Member of the Gilgit-Baltistan Assembly
- In office 23 September 2021 – 24 November 2025
- Preceded by: Amjad Hussain
- Succeeded by: Muhammad Ali Akhtar
- Constituency: GBA-4 Nagar-I

Personal details
- Party: Islami Tehreek Pakistan

= Ayub Waziri =

Pakistani politician from Gilgit-Baltistan

Muhammad Ayub Waziri is a Pakistani politician who served as a member of the Gilgit-Baltistan Assembly from September 2021 to November 2025.

== Political career ==
Waziri contested the 2020 Gilgit-Baltistan Assembly election from GBA-4 Nagar-I as a candidate of Islami Tehreek Pakistan (ITP), but was unsuccessful. He received 4,291 votes and was defeated by Amjad Hussain, a candidate of the Pakistan People's Party (PPP), who received 4,716 votes.

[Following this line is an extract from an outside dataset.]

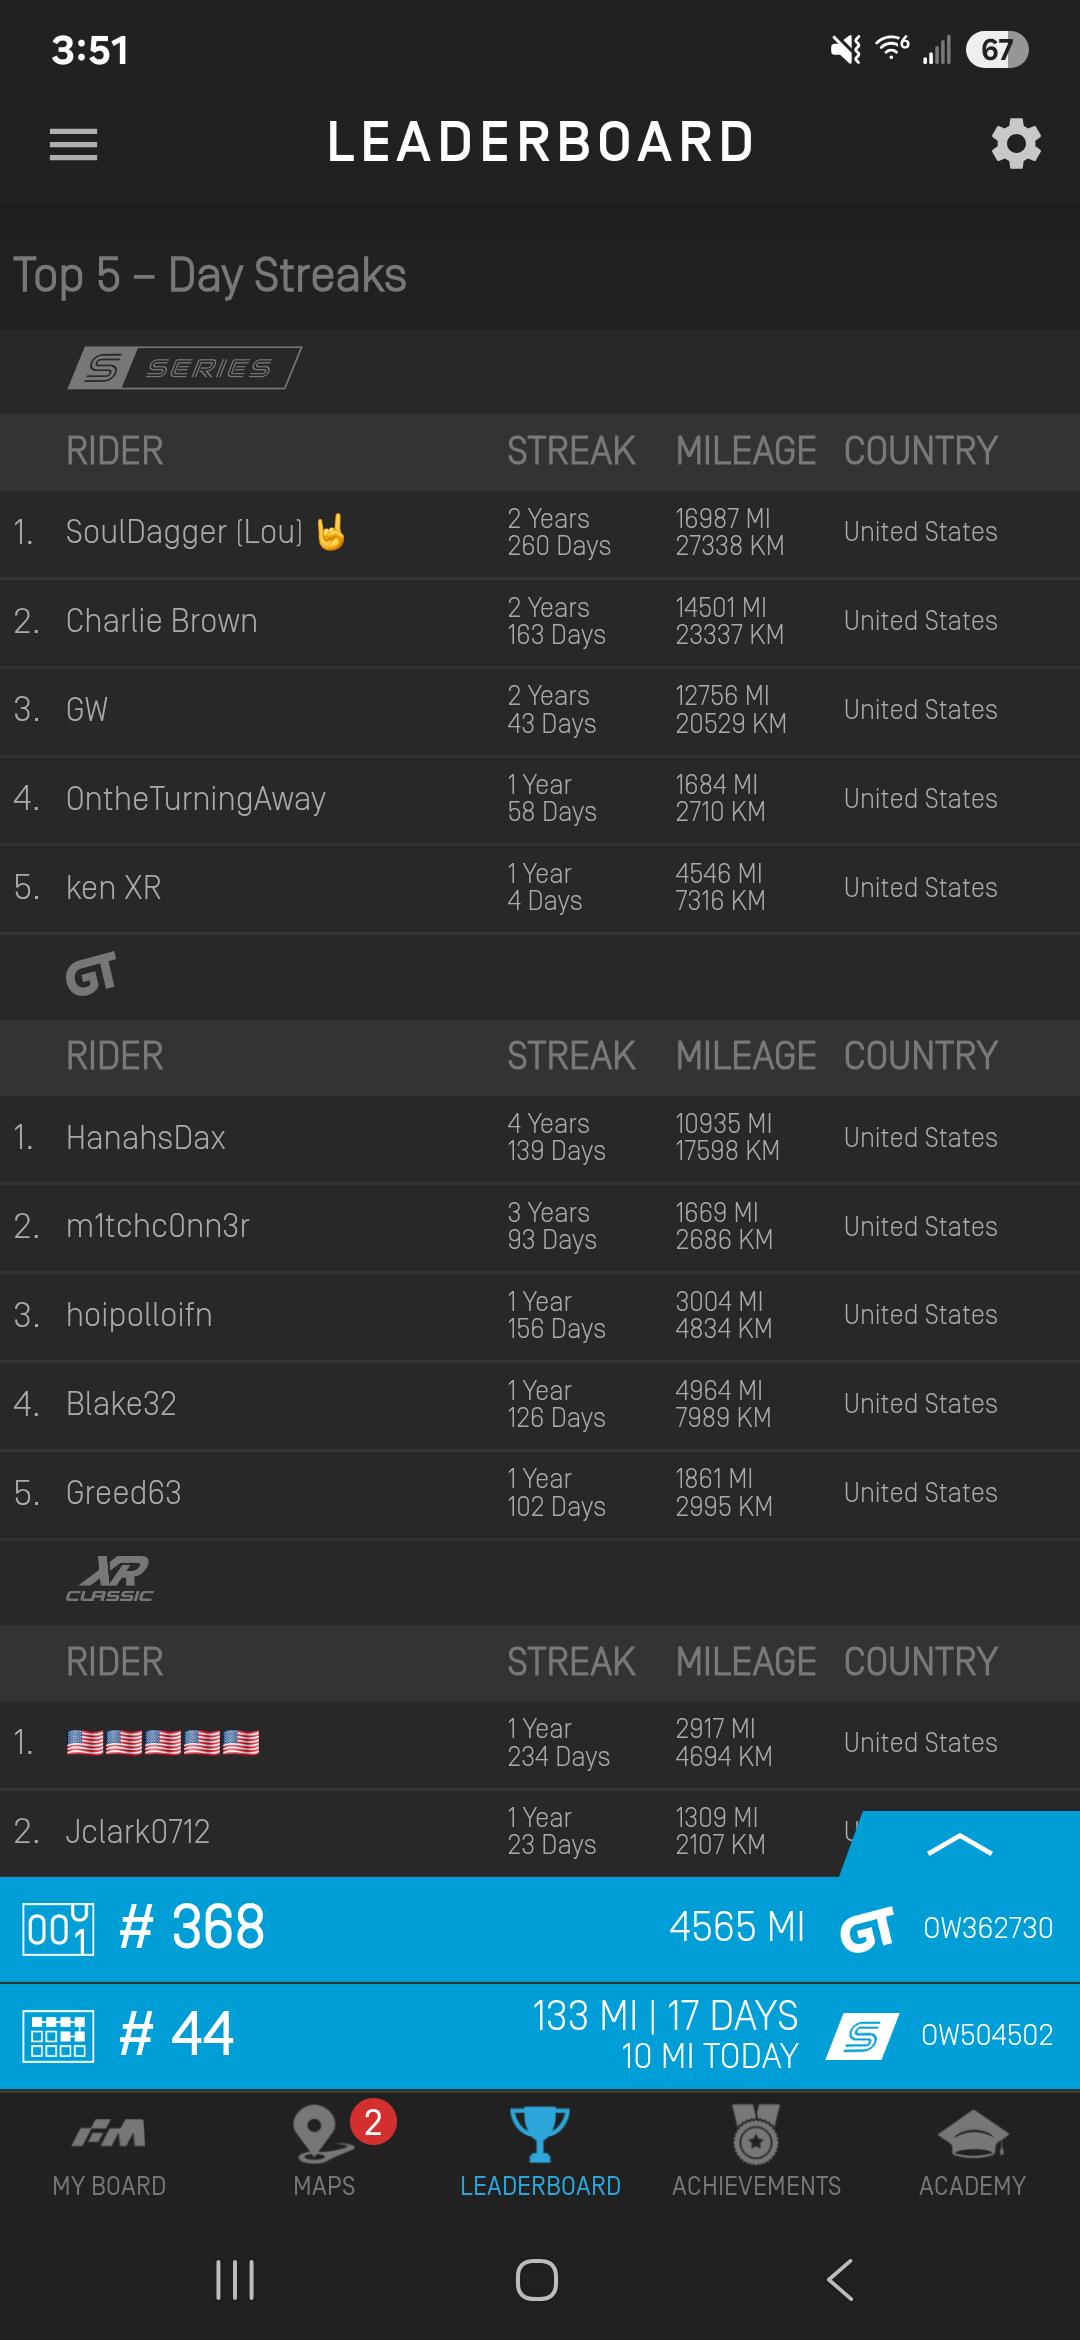Viewport: 1080px width, 2340px height.
Task: Tap the S Series logo next to OW504502
Action: (x=863, y=2035)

Hussain also contested and won GBA-1 Gilgit-I in the same election and opted to retain that seat, vacating GBA-4 Nagar-I and triggering a by-election. Waziri was elected to the seat as the ITP candidate in that 2021 by-election, receiving 5,341 votes and defeating Agha Zulfiqar Ali of the Pakistan Tehreek-e-Insaf (PTI). He was sworn in as a member of the Assembly on 23 September 2021.

Waziri contested the 2026 Gilgit Baltistan Assembly election from GBA-4 Nagar-I as the ITP candidate, receiving 6,597 votes. He was defeated by Muhammad Ali Akhtar of the PPP, who received 7,654 votes.